=== Given records ===

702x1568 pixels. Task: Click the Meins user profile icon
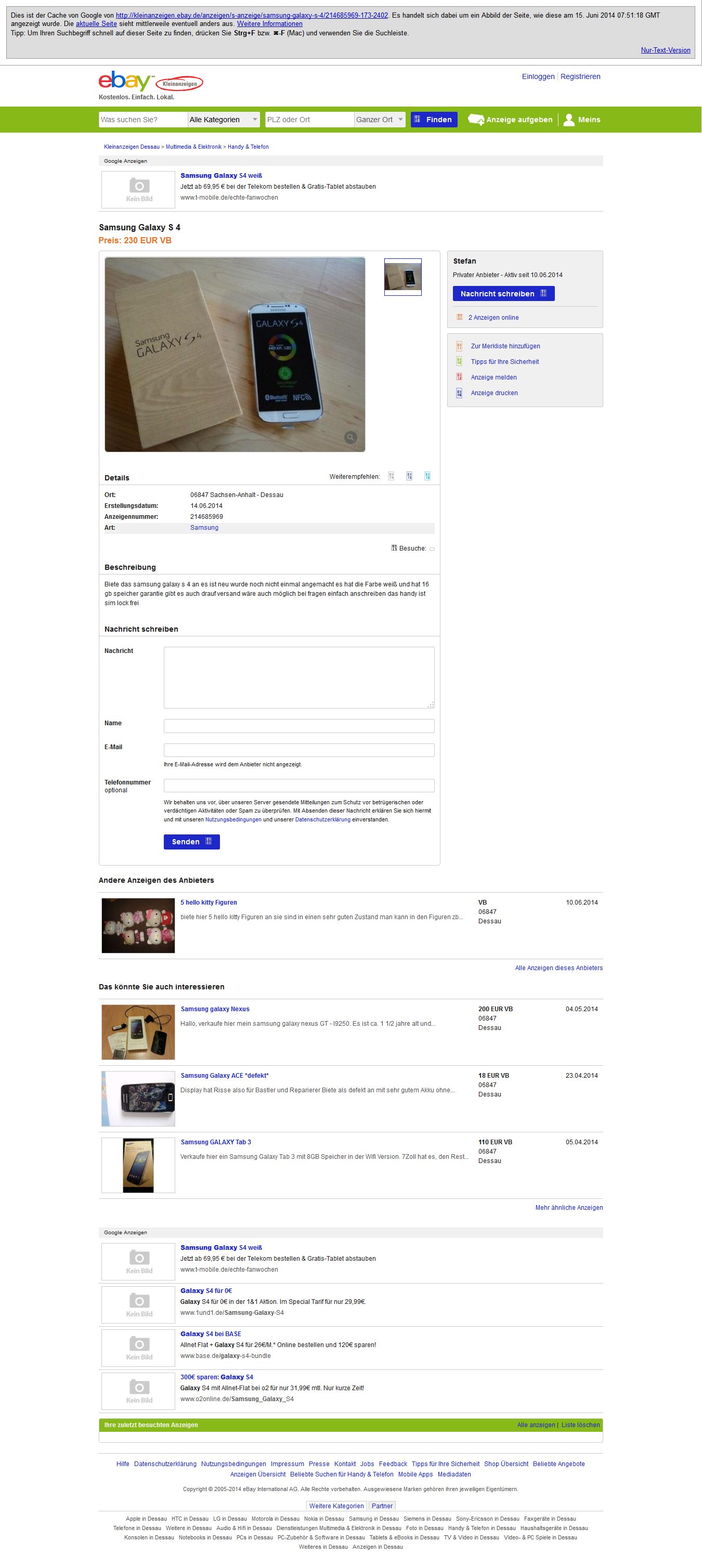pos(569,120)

===
=== Given records ===

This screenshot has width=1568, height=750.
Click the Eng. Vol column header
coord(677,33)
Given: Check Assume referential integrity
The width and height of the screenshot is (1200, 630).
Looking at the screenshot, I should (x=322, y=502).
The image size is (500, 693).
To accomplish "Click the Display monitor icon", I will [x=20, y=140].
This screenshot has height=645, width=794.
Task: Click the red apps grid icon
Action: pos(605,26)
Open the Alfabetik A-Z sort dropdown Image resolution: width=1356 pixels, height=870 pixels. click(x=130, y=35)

===
=== Given records ===

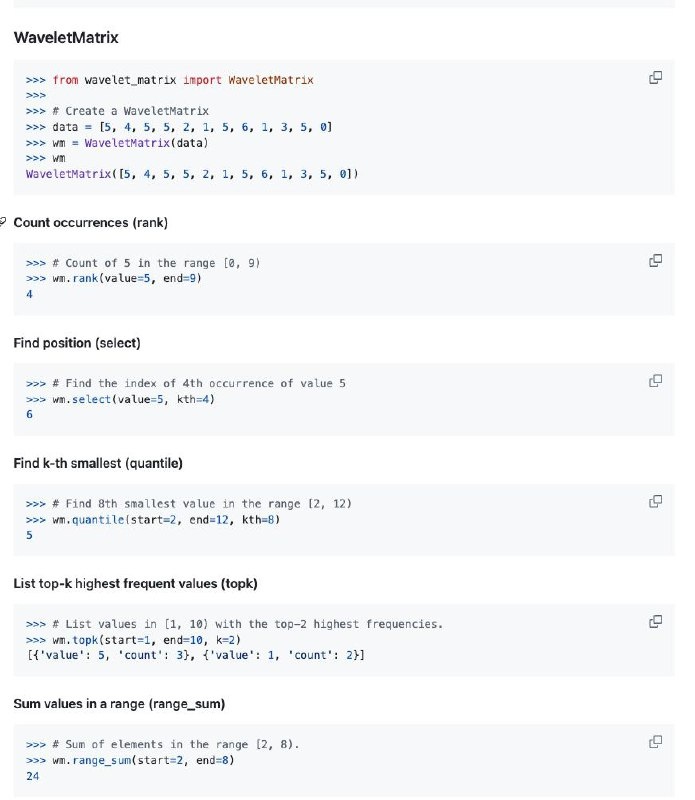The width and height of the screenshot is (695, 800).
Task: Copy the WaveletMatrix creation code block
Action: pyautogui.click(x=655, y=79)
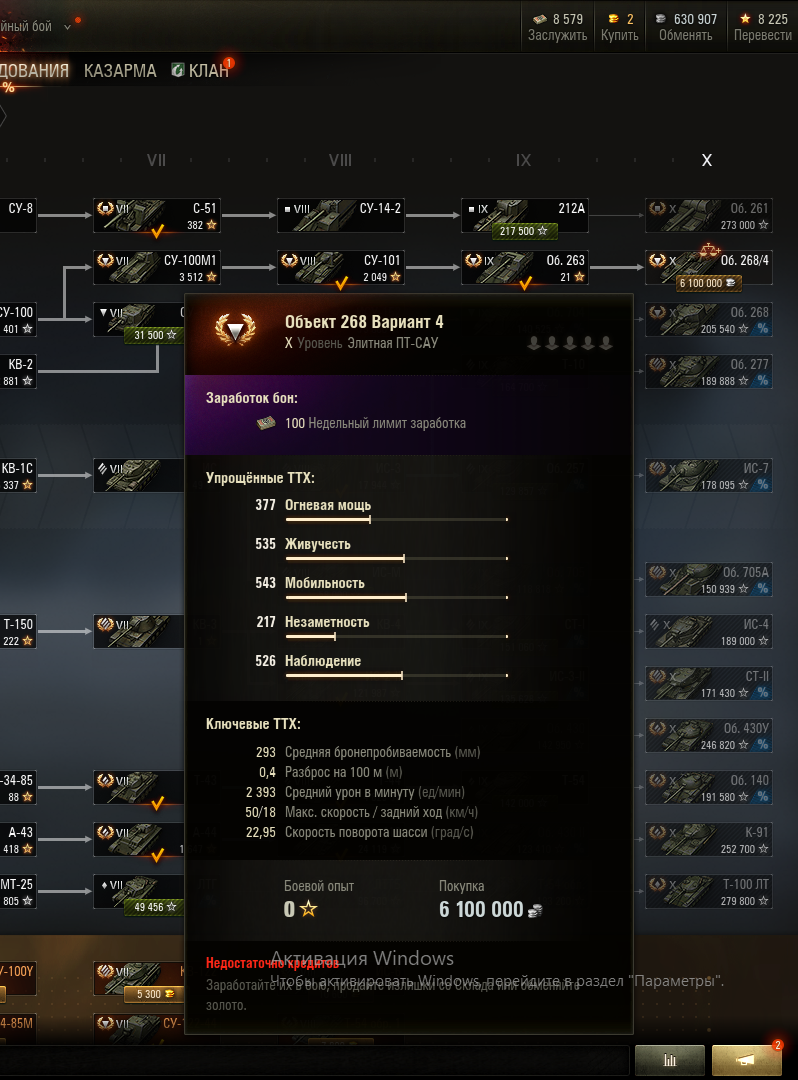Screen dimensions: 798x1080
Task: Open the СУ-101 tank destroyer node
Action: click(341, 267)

===

Assignment -> Using the entries above, repeat only the lines from the one containing "This screenshot has width=1568, height=750." through the one containing "Open the Alfabetik", end lines included.

Expected answer ->
This screenshot has width=1568, height=750.
Click the Eng. Vol column header
coord(677,33)
Given: Check Assume referential integrity
The width and height of the screenshot is (1200, 630).
Looking at the screenshot, I should (x=322, y=502).
The image size is (500, 693).
To accomplish "Click the Display monitor icon", I will [x=20, y=140].
This screenshot has height=645, width=794.
Task: Click the red apps grid icon
Action: pos(605,26)
Open the Alfabetik A-Z sort dropdown Image resolution: width=1356 pixels, height=870 pixels. click(x=130, y=35)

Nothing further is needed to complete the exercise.